Cuando era niño, solíamos ir a buscar sacos de huevos de mantis religiosa. Estos insectos de aspecto prehistórico ejercían una atracción magnética sobre los niños, y nos encantaba ver cómo los bebés en miniatura salían del saco.
Las mantis religiosas son muy apreciadas en los jardines debido a su naturaleza depredadora contra los insectos que plagan nuestras plantas. Además, son muy bonitas y fascinantes de observar en acción. ¿Cómo son los sacos de huevos de las mantis religiosas y cuándo eclosionan? Siga leyendo para aprender a encontrar y cuidar estos increíbles huevos de insectos.

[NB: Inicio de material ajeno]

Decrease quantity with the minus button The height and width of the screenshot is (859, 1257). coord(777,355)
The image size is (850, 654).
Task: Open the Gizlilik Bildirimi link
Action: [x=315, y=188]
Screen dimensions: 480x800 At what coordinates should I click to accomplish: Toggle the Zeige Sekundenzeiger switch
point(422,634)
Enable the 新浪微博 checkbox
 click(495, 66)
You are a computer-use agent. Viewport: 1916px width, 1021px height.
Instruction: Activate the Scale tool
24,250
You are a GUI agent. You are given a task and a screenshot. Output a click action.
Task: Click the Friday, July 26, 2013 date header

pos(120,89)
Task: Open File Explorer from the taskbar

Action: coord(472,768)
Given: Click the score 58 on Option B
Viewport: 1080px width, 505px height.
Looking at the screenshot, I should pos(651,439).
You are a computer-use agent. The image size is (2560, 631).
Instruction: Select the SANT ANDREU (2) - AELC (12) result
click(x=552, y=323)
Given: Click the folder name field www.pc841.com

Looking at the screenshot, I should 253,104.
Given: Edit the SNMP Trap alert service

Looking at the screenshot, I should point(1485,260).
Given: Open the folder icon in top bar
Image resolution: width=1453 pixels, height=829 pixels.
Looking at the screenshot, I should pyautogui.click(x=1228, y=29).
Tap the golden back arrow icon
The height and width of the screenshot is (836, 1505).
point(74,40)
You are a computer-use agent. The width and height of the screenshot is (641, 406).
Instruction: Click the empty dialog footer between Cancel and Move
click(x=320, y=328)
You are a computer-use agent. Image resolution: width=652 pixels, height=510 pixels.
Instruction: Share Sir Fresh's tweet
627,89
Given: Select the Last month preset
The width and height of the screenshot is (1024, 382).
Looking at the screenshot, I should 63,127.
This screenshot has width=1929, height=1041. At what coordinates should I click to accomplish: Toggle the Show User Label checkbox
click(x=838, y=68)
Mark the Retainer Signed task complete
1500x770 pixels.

Información sobre los sacos de huevos de las mantis religiosas
Las mantis religiosas del jardín proporcionan un arma biológica segura para combatir la avalancha de molestos insectos del verano. Comen casi cualquier cosa, incluso entre ellas, pero su control de plagas de moscas, grillos, polillas y mosquitos las convierte en ayudantes naturales incomparables en el paisaje.
Tienen un ciclo de vida complejo, que comienza con el apareamiento caníbal y abarca un período de hibernación de los huevos, seguido de una etapa de ninfa y, finalmente, la edad adulta. Se pueden encontrar sacos de huevos de mantis religiosa en gran parte de América del Norte, pero en las regiones más frías es posible que haya que recurrir a comprarlos para utilizarlos en el jardín.
Para encontrar los sacos en su jardín, primero debe conocer algunos datos sobre los sacos de huevos de la mantis religiosa. ¿Cuándo eclosionan los sacos de las mantis? Estos insectos depredadores comienzan a salir de sus caparazones tan pronto como las temperaturas se calientan en primavera. Eso significa que debe buscarlos desde finales de otoño hasta principios de primavera. Las hembras ponen los huevos en ramitas y tallos, pero también en paredes, vallas, revestimientos de casas y aleros. Los sacos pueden ser difíciles de detectar, pero se hacen más evidentes una vez que los árboles pierden sus hojas.
¿Cuántos huevos ponen las mantis religiosas? Este insecto relativamente pequeño puede poner hasta 300 huevos en un solo saco. De ellos, solo alrededor de una quinta parte de las ninfas sobrevivirán hasta la edad adulta, lo que hace que la protección de los sacos de huevos sea importante para preservar la próxima generación de poderosos depredadores.
¿Cómo son los sacos de huevos de las mantis religiosas?
La hembra adulta pone los huevos antes de morir con las primeras heladas. El saco mide aproximadamente 3 cm de largo, es rectangular con bordes redondeados y de color marrón claro a blanco. Los huevos están rodeados por una espuma que se endurece y forma la cubierta. La espuma se llama ooteca. Si encuentra uno y quiere ver cómo eclosiona el saco, colóquelo en un frasco de vidrio o plástico con algunos agujeros para que entre aire.
Una vez dentro de casa, el calor garantizará que los insectos eclosionen en un plazo de cuatro a seis semanas si son inmaduros, o inmediatamente si el saco se encuentra a finales del invierno. Las ninfas tendrán el aspecto de adultos en miniatura y emergerán con un apetito voraz.
Sácalas al jardín para que empiecen a hacer su trabajo. No debe fomentar la eclosión y la liberación si las temperaturas exteriores son bajo cero, ya que las crías morirían.
Fomentar la presencia de mantis religiosas en el jardín
Una de las cosas más fáciles de hacer para fomentar la presencia de mantis religiosas en su jardín es suspender el uso de pesticidas. Estos insectos son susceptibles a numerosos tipos de preparados químicos.
Si nunca encuentra mantis religiosas, es posible que la población haya sido exterminada, pero puede comprar sacos de huevos e incubar un nuevo grupo de insectos para su jardín. Cuide a las ninfas recién nacidas separándolas en frascos individuales, o se comerán entre sí. Coloque una bola de algodón húmeda en cada recipiente y aliméntelas con moscas de la fruta o pulgones.
Cuidar a las crías de mantis hasta su liberación en primavera puede ser una tarea que requiere mucho tiempo, por lo que es mejor pedir los sacos a finales del invierno y criarlos para liberarlos en primavera. También puede optar por refrigerar los sacos de huevos durante un mes para evitar que eclosionen y luego calentarlos gradualmente para liberarlos en la estación cálida.